A polêmica envolvendo a taxa de iluminação pública cobrada no IPTU 2026 ganha novos contornos com a recente declaração do procurador-geral do município, Dr. Renan Oliveira Ribeiro.
Em uma matéria enviada pela Comunicação da prefeitura à imprensa, o advogado afirma que o pagamento da taxa é obrigatório mesmo em locais onde não há postes ou iluminação instalada, o que é justamente o motivo de reclamação de moradores da região da Represa, como os bairros Vale Verde II e São Marcos I.
Segundo o divulgado, a cobrança não está vinculada ao uso direto do serviço. “A contribuição não é uma taxa pelo uso individual, mas sim uma contribuição de interesse geral destinada a financiar a iluminação de toda a cidade”, explicou.
Ainda conforme a declaração, a legislação municipal, em vigor desde 2007, determina que todos os proprietários de imóveis são obrigados a pagar a CIP, independentemente da existência de iluminação na rua onde residem. Isso inclui proprietários, titulares de domínio útil ou qualquer pessoa que exerça posse sobre o imóvel.
Dr. Renan Oliveira Ribeiro, afirmou que a não cobrança efetiva da CIP pode trazer consequências legais para a administração pública. Segundo ele, municípios que deixam de arrecadar a contribuição podem ser enquadrados por renúncia de receita, o que pode configurar ato de improbidade administrativa por dano aos cofres públicos.
Isso ocorre porque, sem a arrecadação da taxa destinada à iluminação, a Prefeitura teria que utilizar recursos próprios — que poderiam ser aplicados em áreas como saúde e educação, para custear despesas como energia elétrica. Ele reforçou ainda que a contribuição é obrigatória em Avaré desde 2008, com base na legislação municipal, e que órgãos de fiscalização, como o Tribunal de Contas do Estado de São Paulo (TCESP), exigem a efetividade da cobrança, além de que os valores arrecadados sejam proporcionais aos custos do serviço e utilizados exclusivamente para essa finalidade.
IPTU 300% MAIS CARO – Apesar da legalidade da cobrança, moradores de bairros onde a iluminação é inexistente continuam indignados, já que graças a adição no IPTU desde ano, em alguns casos, o valor total subiu 300% ou mais.
Como por exemplo no boleto da moradora Maísa Sacramento, que no ano passado pagou R$ 127,38 com relação ao seu terreno no Vale Verde II e foi impactada com a cobrança de R$ 579,71 em 2026, o que representa um aumento de 355,02% em apenas um ano.
Do total R$ 360,24 correspondem à taxa de iluminação pública e R$ 84,49 referem-se à taxa de proteção contra desastres.
Em entrevista, a munícipe afirmou que a cobrança não condiz com a realidade do bairro. “Qual iluminação pública tem aqui? Não existe. Já precisei usar a energia da minha própria casa para iluminar a rua e garantir a segurança da minha família”, relatou.
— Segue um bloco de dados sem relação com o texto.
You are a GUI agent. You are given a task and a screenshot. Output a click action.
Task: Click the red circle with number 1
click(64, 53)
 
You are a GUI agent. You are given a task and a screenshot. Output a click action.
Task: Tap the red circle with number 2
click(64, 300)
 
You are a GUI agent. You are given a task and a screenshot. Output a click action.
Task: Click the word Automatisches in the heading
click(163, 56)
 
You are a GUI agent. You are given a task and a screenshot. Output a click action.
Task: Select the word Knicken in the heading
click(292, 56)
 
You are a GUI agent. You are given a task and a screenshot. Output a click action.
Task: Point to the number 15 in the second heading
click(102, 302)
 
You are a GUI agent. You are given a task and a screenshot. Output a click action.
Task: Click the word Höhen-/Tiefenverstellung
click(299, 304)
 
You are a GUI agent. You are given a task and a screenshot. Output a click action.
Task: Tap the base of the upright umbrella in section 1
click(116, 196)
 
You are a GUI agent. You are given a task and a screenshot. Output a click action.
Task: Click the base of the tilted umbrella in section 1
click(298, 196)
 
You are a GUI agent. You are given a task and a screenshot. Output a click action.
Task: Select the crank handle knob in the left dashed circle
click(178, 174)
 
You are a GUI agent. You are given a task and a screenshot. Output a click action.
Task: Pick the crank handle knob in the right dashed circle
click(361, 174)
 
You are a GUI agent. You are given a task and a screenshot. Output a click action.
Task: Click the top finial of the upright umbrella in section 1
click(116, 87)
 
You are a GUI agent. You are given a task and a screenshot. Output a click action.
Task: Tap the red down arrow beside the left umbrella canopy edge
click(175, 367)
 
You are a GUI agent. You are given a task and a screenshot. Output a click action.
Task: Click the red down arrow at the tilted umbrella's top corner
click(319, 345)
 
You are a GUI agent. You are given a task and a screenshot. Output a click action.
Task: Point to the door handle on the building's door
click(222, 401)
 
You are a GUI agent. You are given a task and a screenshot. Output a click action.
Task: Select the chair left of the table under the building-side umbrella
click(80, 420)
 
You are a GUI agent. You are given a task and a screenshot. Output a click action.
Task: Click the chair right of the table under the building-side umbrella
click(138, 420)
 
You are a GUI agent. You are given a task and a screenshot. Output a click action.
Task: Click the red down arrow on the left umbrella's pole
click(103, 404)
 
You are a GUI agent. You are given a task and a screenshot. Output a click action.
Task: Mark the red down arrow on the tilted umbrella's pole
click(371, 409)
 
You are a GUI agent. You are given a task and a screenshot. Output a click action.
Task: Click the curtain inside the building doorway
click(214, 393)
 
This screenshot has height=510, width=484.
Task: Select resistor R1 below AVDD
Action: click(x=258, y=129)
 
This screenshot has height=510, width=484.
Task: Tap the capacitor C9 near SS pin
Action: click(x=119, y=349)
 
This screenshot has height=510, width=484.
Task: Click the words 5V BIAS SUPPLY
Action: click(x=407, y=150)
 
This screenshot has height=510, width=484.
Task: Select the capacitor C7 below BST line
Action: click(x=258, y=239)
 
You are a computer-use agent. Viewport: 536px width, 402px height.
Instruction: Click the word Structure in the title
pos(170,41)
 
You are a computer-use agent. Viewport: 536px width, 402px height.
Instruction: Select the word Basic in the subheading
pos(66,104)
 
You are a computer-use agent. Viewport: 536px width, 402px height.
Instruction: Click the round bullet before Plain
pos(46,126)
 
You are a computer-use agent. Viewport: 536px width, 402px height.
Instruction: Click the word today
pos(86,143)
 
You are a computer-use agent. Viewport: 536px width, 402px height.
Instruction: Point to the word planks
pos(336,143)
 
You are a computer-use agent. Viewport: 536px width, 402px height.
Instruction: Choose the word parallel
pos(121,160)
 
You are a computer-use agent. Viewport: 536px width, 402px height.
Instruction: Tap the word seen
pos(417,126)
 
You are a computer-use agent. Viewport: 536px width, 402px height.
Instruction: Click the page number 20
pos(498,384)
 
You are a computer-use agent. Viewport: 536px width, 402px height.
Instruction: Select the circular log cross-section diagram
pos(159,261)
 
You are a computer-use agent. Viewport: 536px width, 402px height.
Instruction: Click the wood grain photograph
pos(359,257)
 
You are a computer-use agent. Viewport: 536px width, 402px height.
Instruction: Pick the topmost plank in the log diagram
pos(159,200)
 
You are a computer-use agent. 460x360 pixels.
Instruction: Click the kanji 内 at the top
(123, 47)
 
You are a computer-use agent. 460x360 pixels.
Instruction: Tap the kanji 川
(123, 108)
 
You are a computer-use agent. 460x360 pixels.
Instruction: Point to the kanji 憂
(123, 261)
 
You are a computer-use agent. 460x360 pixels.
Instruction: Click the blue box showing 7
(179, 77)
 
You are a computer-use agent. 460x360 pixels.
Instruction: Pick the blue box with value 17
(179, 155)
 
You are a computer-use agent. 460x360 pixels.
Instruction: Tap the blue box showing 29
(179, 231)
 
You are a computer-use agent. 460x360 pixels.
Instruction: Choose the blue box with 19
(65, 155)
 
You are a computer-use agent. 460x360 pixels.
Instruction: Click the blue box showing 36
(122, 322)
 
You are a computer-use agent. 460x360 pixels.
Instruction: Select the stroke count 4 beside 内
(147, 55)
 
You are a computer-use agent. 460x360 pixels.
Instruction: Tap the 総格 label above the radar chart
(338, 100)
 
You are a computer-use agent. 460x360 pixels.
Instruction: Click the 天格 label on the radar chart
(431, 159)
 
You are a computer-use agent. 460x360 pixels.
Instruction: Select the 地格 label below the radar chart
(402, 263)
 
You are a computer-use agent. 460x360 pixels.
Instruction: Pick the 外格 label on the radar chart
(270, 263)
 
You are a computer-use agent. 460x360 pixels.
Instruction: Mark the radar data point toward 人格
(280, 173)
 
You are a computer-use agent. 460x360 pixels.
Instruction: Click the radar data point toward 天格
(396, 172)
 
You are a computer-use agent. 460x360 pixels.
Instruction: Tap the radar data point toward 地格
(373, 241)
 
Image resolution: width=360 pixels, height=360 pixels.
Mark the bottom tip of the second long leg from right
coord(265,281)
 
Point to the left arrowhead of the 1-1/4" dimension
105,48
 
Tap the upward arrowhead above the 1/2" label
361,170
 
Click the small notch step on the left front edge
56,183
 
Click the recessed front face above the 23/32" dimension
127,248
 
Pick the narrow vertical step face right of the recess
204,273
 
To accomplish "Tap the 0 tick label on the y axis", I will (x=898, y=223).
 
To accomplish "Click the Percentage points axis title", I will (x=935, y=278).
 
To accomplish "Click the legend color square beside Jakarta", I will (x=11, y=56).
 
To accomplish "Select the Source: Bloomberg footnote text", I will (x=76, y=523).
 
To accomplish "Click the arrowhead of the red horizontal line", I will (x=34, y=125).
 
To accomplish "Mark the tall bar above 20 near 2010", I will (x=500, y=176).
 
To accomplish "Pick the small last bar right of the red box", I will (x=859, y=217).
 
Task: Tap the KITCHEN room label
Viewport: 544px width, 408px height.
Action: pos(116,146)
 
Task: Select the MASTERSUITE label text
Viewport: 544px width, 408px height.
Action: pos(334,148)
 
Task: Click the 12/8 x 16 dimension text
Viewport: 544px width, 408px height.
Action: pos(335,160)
Outro ponto levantado é a diferença na forma de cobrança entre terrenos e imóveis com construção. Segundo ela, proprietários de terrenos estão sendo cobrados pela taxa de iluminação pública, enquanto imóveis já construídos não recebem essa cobrança, mas pagam taxa de coleta de lixo, no valor de R$ 260,31.
DESPROPORCIONAL – A situação também chama atenção pela disparidade nos valores. Um imóvel avaliado em R$ 48.970,00 teve IPTU 2026 de R$ 784,80, enquanto o terreno da entrevistada, avaliado em R$ 4.499,37, teve cobrança de R$ 579,71, valor próximo, apesar de o terreno valer quase 11 vezes menos.
REUNIÃO INFRUTÍFERA – Recentemente, moradores de diferentes pontos da Represa estiveram em reunião no Paço Municipal para debater o tema com autoridades. O encontro contou com a presença de representantes da Ceripa, do Legislativo, do Executivo e do jurídico da Prefeitura, que buscaram esclarecer os critérios das cobranças. Ainda assim, o clima foi de cobrança e frustração por parte dos moradores, que esperavam uma solução mais imediata.
Mas para munícipes, não houveram resultados frutíferos, pelo contrário, saíram de lá com a sensação de injustiça. “Explicaram, explicaram e o que ficou pra mim é que eu estou pagando pra ter luz na casa de outras pessoas. Porque no São Marcos, nem projeto pra colocar poste eles não vão fazer”, disse um morador que não quis se identificar.
AUMENTO NA ARRECADAÇÃO – Conforme já noticiado pelo jornal A Comarca, a projeção de arrecadação com o IPTU em 2026 é de R$ 54,738 milhões.
Caso o valor se confirme, isso representará R$ 11.781.330,44 a mais em comparação a 2025, quando o município arrecadou R$ 42.956.669,56, segundo dados do Portal da Transparência.